Inflation forecasts lie at the heart of any central bank’s monetary policy decision-making. In India, the Reserve Bank of India (RBI) adopted the flexible inflation target (FIT) framework in June 2016 and a predetermined 4% inflation rate which made inflation forecasts critical in helping it decide whether to cut or hike rates. In recent years though, the RBI has overestimated the threat of inflation.
However, a study conducted by Janak Raj and others of the RBI argues that RBI forecasts have been largely unbiased barring two major episodes of deviation driven by unexpected food price movements. In the study, the authors compare inflation forecast data with actual inflation between April 2015 and December 2018. They find two episodes when actual inflation deviated from forecasts and both these deviations coincided with unexpected fall in food prices. Between October 2016 to March 2017, vegetable prices plunged in the aftermath of demonetization while prices of pulse fell due to over-production. The second episode of deviation between June to September 2018 saw stagnation in vegetable prices due to excessive supply.

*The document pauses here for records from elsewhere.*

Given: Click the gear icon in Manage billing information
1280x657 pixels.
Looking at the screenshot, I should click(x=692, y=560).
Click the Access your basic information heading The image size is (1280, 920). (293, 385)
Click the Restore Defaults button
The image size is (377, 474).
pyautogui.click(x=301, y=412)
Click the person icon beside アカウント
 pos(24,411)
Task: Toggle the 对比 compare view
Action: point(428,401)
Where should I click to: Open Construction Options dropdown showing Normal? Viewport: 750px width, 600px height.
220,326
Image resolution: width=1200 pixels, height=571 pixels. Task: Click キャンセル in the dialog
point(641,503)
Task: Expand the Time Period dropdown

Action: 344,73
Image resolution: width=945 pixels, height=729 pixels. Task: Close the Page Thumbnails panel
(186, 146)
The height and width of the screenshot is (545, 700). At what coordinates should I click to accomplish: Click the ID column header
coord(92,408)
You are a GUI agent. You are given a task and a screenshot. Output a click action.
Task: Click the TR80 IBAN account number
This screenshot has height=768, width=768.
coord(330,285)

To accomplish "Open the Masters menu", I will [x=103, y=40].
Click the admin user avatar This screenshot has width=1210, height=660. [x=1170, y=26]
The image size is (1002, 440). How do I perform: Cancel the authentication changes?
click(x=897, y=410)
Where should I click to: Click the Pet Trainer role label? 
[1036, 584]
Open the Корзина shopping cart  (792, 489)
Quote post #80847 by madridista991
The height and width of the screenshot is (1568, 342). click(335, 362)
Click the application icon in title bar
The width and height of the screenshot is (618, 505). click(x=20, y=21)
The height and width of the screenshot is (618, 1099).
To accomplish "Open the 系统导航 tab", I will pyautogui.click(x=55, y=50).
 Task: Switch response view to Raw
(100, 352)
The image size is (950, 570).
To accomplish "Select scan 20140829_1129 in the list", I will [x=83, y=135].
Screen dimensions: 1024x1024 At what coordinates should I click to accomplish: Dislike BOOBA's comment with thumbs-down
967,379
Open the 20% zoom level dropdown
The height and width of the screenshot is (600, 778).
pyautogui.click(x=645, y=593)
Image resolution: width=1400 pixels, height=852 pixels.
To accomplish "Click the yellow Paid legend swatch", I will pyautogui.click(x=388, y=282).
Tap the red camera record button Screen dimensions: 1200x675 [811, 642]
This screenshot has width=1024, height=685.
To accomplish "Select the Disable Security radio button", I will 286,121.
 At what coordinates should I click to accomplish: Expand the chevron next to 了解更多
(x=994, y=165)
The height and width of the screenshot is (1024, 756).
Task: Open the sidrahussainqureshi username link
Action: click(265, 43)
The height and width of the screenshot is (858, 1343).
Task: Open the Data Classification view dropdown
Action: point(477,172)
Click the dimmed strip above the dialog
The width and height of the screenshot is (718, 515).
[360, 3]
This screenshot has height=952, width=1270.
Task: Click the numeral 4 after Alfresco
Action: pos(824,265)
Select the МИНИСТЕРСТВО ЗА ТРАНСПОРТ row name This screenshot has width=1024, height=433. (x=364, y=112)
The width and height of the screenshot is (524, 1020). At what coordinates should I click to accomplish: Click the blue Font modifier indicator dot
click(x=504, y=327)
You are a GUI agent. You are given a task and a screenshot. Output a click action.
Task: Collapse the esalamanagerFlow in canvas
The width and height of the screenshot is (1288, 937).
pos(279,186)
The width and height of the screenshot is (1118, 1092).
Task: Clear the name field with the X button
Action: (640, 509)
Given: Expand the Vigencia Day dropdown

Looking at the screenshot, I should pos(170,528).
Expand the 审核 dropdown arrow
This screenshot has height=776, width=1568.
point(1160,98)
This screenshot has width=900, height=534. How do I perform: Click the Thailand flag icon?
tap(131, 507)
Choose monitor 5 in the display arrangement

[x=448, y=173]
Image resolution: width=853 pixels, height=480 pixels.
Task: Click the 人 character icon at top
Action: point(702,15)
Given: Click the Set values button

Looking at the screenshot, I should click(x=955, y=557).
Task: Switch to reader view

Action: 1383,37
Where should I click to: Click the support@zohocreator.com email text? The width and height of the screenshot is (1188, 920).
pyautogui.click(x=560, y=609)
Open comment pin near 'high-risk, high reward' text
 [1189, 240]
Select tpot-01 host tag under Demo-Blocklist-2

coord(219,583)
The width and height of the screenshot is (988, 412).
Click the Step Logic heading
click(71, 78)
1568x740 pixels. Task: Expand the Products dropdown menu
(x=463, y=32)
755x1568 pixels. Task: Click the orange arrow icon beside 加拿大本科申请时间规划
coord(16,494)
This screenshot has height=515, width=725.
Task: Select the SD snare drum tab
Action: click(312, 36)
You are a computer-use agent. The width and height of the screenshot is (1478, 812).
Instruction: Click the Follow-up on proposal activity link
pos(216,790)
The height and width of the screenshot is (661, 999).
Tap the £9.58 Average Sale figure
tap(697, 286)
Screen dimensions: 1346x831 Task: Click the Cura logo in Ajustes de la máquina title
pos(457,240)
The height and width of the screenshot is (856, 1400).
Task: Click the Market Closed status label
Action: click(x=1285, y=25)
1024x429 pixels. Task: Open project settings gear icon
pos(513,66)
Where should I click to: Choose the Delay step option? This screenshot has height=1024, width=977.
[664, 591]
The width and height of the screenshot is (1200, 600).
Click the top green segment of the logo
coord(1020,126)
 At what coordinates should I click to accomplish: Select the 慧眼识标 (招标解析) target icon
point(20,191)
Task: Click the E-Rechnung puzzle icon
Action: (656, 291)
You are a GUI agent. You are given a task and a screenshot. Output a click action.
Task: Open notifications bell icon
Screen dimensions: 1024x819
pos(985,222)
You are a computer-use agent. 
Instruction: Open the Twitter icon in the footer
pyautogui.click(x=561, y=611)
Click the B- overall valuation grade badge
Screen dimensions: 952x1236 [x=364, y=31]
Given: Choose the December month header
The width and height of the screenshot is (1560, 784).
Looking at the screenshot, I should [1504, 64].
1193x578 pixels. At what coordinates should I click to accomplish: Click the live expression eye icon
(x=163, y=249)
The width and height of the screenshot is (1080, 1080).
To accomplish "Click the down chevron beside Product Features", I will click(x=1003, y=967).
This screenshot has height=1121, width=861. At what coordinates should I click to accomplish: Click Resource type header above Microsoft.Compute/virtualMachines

Changes in food prices can swing inflation significantly because of food’s importance in India’s Consumer Price Index (CPI), which the authors believe hinders accurate inflation forecasts.
The RBI overestimating inflation is part of a global trend since the 2008 financial crisis. A cross country comparison of inflation forecast errors shows that India’s forecast errors are mostly in line with other countries. Like in India, across the world, forecast errors are associated with the share of food in the country’s CPI. Given this, the authors argue that the RBI’s forecasts are unbiased and efficient and compare favourably with other central banks.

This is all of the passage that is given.